* **Görev 1**
Atatürk'ün ölüm yıl dönümüne ilişkin yazıdan "Sayın Başbakan, günlerce" sözcükleriyle açılıp "bir bahanesi miydi?" ile kapanan bölümü harfi harfine kopyalayın.
── Belge alıntısı
Bugün, 10.Kasım.2012 Sevgili Ata'mızın aramızdan ayrılışının 74. yıl dönümü, milletçe onu minnet ve şükran duyguları içinde rahmetle anıyoruz.

Anıtkabirdeki mezarı başında, Devletimizin protokolünde yer alan kişiler de Atamızın huzuruna gelerek saygı duruşunda bulundular ve Atamızı andılar.

Gönül isterdi ki, Atatürk'ün kurmuş bulunduğu Türkiye Cumhuriyetinin Başbakanı olan zat da, bu anma gününde, hazır bulunup, kendisini sevmese de, ATATÜRK'e borçlu olduğu saygısını gösterebilseydi.

Ama, olmadı.

Asında, olmaması için hiçbir haklı neden de yoktu.

Zira, Sevgili Ata'mızın öldüğü ve mezarı başında yapılacak olan anma töreninin tarih ve saat, önceden belliydi. Yıllardan beri, aynı yerde, aynı tarih ve saatte bu anma töreni yapılmaktaydı.

Sayın Başbakan, günlerce önce, çalışma ve gezi programlarını pekala buna göre ayarlayıp planlayabilir ve 10.Kasım.2012 günü saat 09.05 de ATATÜRK'ün manevi huzuruna çıkarak saygı duruşunda bulunur ve ona göstermek mecburiyetinde olduğu saygısını sunarak, Türkiye Cumhuriyeti Vatandaşlık, insanlık ve işgal ettiği makamın gereği olan görevlerini yerine getirebilirdi.

Zenginliğinden başka hiçbir vasfı bulunmayan, ülkemiz için hiçbir önem arz etmeyen Brunei Sultanının daveti, çok mu önemliydi?

Yoksa, bu davet, kendisini sevmese de, bir Cumhuriyet çocuğu, Türkiye Cumhuriyetinin bir vatandaşı ve Başbakan'ı olarak, Atatürk'e göstermek mecburiyetinde olduğu saygıdan kaçışın bir bahanesi miydi?

Lideri bulunduğu AKP'nin, laiklik karşıtı eylem ve faaliyetlerin odağı haline geldiği Anayasa Mahkemesinin kararıyla tescilli bulunan, 27.Nisan.2007 tarihinde, Genelkurmayın İnternet Sitesinden, laiklik karşıtı faaliyetleri nedeniyle muhtıra vererek kendisini uyaran eski Genelkurmay Başkanı hakkında, bu muhtıra eyleminden dolayı, bugüne kadar, yasal gereğini yapamayan ve muhtırayı sineye çekmek zorunda kalan Sayın ERDOĞAN'ın, bu kriterlere göre, Brunei Sultanı'nın davetini bahane ederek, Atatürk'e saygısını sunma görevinden kaçıp kaçmadığının taktirini, milletimiz çok iyi yapacak durumdadır. 10.Kasım.2012


Güner YİĞİTBAŞI
İzmir Barosu Üyesi Avukat

9 Kasım 2012 Cuma

SEVGİLİ ATAMhttp://hukukunustunlugu-avguner.blogspot.com/2012/11/sevgili-atam.html

Bugün, 10.Kasım.2012, her geçen gün yokluğunu ve boşluğunu daha da hissettiğimiz sevgili Atatürk'ümüzün 74. ölüm yıl dönümü. Bu vesileyle, 14.01.2012 tarihinde yazarak gazetemizde yayınladığımız “SEVGİLİ ATAM” başlıklı yazımızı, bu günün anısına, yeniden ve aynen yayınlıyoruz.
────
* **Görev 2**
Aşağıdaki veri satırlarından "Tap the Bluetooth" ifadesini içeren satırla açılıp "tap(713, 381)" ifadesini içeren satırla kapanan kısmı, iki uç satır da dahil olmak üzere, Markdown tablosu olarak yeniden yazın. Tabloda Sıra ve Satır adlı iki sütun bulunsun, boş satırlar tabloya alınmasın.
── Veri satırları
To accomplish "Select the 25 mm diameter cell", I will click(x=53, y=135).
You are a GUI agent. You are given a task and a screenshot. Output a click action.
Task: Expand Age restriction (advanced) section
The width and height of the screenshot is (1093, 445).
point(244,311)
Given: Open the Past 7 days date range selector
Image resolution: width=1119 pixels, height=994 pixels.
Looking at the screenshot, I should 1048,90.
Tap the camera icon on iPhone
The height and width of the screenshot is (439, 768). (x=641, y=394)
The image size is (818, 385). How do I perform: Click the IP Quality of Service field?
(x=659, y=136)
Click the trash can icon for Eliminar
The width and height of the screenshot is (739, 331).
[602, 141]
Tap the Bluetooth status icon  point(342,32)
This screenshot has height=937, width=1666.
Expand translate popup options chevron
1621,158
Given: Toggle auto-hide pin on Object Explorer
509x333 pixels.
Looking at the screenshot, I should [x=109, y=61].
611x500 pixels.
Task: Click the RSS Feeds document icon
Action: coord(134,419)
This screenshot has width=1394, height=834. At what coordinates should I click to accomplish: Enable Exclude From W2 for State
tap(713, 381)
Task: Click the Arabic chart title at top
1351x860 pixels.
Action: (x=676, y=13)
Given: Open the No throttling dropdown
────
* **Görev yanıtı 1**
Sayın Başbakan, günlerce önce, çalışma ve gezi programlarını pekala buna göre ayarlayıp planlayabilir ve 10.Kasım.2012 günü saat 09.05 de ATATÜRK'ün manevi huzuruna çıkarak saygı duruşunda bulunur ve ona göstermek mecburiyetinde olduğu saygısını sunarak, Türkiye Cumhuriyeti Vatandaşlık, insanlık ve işgal ettiği makamın gereği olan görevlerini yerine getirebilirdi.

Zenginliğinden başka hiçbir vasfı bulunmayan, ülkemiz için hiçbir önem arz etmeyen Brunei Sultanının daveti, çok mu önemliydi?

Yoksa, bu davet, kendisini sevmese de, bir Cumhuriyet çocuğu, Türkiye Cumhuriyetinin bir vatandaşı ve Başbakan'ı olarak, Atatürk'e göstermek mecburiyetinde olduğu saygıdan kaçışın bir bahanesi miydi?

* **Görev yanıtı 2**
| Sıra | Satır |
|---|---|
| 1 | Tap the Bluetooth status icon  point(342,32) |
| 2 | This screenshot has height=937, width=1666. |
| 3 | Expand translate popup options chevron |
| 4 | 1621,158 |
| 5 | Given: Toggle auto-hide pin on Object Explorer |
| 6 | 509x333 pixels. |
| 7 | Looking at the screenshot, I should [x=109, y=61]. |
| 8 | 611x500 pixels. |
| 9 | Task: Click the RSS Feeds document icon |
| 10 | Action: coord(134,419) |
| 11 | This screenshot has width=1394, height=834. At what coordinates should I click to accomplish: Enable Exclude From W2 for State |
| 12 | tap(713, 381) |